Scholars@Duke publication: Trypanosoma brucei gambiense: growth in vitro of bloodstream forms inhibited by dichlorodiammineplatinum (II) compounds and hypolipidemic drugs.

Trypanosoma brucei gambiense: growth in vitro of bloodstream forms inhibited by dichlorodiammineplatinum (II) compounds and hypolipidemic drugs.
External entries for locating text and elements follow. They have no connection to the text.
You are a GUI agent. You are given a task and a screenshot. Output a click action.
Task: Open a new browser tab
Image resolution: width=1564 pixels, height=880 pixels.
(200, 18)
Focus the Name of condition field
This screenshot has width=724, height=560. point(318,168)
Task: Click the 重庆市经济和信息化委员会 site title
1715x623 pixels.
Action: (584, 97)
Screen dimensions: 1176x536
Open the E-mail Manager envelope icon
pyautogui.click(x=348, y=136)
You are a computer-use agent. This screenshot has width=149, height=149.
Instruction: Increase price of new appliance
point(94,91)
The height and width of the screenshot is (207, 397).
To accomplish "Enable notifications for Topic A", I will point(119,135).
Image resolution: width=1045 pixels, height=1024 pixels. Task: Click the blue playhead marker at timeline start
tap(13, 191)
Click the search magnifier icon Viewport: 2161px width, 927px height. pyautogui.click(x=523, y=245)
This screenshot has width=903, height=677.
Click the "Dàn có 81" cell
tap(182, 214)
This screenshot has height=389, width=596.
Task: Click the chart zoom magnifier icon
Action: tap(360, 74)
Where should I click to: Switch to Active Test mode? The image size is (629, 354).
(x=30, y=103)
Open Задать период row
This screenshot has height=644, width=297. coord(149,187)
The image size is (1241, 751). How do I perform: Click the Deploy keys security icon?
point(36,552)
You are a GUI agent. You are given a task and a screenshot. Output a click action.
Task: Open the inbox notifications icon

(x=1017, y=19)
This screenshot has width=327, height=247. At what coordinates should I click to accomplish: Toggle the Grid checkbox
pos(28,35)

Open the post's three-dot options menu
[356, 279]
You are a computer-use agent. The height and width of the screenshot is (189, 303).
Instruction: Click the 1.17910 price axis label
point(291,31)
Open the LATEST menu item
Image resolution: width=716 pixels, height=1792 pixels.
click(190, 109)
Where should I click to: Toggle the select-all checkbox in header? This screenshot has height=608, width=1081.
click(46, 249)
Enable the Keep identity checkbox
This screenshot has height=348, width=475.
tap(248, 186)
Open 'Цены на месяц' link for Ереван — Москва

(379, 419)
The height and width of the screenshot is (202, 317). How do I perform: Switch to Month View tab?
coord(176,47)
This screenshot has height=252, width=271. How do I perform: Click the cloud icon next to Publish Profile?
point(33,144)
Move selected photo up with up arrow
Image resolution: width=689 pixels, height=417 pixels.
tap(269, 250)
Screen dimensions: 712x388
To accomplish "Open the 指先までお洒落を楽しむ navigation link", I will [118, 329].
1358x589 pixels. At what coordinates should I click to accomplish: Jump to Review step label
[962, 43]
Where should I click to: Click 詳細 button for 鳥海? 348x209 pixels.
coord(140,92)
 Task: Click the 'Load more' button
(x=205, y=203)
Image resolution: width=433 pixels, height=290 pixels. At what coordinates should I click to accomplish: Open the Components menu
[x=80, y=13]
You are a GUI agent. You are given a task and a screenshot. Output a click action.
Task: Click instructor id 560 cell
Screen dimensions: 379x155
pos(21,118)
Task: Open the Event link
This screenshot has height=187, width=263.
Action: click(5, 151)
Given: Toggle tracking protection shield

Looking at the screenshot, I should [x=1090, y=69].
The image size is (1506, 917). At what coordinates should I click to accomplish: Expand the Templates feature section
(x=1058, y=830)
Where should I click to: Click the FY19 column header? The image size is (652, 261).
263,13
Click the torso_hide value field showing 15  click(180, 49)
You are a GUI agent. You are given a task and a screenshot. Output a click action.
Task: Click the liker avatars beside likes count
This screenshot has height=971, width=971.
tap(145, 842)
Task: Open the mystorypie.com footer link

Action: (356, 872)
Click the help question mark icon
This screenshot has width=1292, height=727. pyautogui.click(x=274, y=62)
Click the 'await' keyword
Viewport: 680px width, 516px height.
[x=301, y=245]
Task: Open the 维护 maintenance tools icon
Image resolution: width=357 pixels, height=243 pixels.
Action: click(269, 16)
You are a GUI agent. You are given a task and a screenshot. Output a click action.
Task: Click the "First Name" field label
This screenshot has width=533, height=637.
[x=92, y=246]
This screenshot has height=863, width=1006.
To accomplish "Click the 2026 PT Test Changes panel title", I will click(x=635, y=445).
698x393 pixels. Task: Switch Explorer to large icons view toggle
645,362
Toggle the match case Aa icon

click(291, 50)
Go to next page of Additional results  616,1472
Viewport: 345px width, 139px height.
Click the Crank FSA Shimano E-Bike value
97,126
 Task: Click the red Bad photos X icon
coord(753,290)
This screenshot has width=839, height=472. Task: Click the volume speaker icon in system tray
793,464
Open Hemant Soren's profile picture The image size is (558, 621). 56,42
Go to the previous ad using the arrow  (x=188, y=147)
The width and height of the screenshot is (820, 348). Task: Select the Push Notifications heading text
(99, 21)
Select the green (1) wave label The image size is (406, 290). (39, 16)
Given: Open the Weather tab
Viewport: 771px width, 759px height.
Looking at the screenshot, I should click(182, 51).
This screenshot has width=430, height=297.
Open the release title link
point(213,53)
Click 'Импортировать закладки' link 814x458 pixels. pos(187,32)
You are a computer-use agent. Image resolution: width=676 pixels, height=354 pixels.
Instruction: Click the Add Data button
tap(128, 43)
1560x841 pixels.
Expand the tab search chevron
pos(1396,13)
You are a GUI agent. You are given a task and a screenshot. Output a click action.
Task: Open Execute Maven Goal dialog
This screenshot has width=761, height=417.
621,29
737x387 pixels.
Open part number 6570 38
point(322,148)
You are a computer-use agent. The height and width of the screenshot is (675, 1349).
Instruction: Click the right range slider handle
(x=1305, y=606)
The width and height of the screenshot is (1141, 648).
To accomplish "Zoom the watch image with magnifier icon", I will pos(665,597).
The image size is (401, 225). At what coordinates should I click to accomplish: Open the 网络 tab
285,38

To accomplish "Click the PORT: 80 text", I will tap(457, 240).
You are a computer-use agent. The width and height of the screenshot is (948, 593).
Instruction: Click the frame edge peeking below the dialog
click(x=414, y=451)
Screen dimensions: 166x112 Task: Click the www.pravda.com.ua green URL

Publication , Journal Article

Balber, AE; Gonias, SL; Pizzo, SV

Published in: Exp Parasitol

February 1985

Infectious bloodstream forms of Trypanosoma brucei gambiense were grown in microcultures of murine bone marrow cells in 96-well tissue culture plates. Limiting dilution studies showed that fewer than 10 cultured trypanosomes developed into populations of about 5 X 10(4) parasites per well in a week. Bloodstream parasites were reisolated with high efficiency from mice infected with cultured parasites; fewer than 10 bloodstream parasites successfully established a trypanosome population in a microculture. Both the cis and trans isomers of dichlorodiammineplatinum (II) (cisplatin and transplatin) and a hypolipidemic agent, Wy 14643, were found to have activity against T. b. gambiense growing in microcultures. The minimum concentration of drug necessary to completely eliminate parasites from microcultures was 4 microM for cisplatin, 40 microM for transplatin, and 500 microM for Wy 14643. A preformed complex of cisplatin and bovine serum albumin and another hypolipidemic agent, chlofibric acid, were inactive. This culture system should be useful for rapid screening of large numbers of compounds for trypanocidal activity.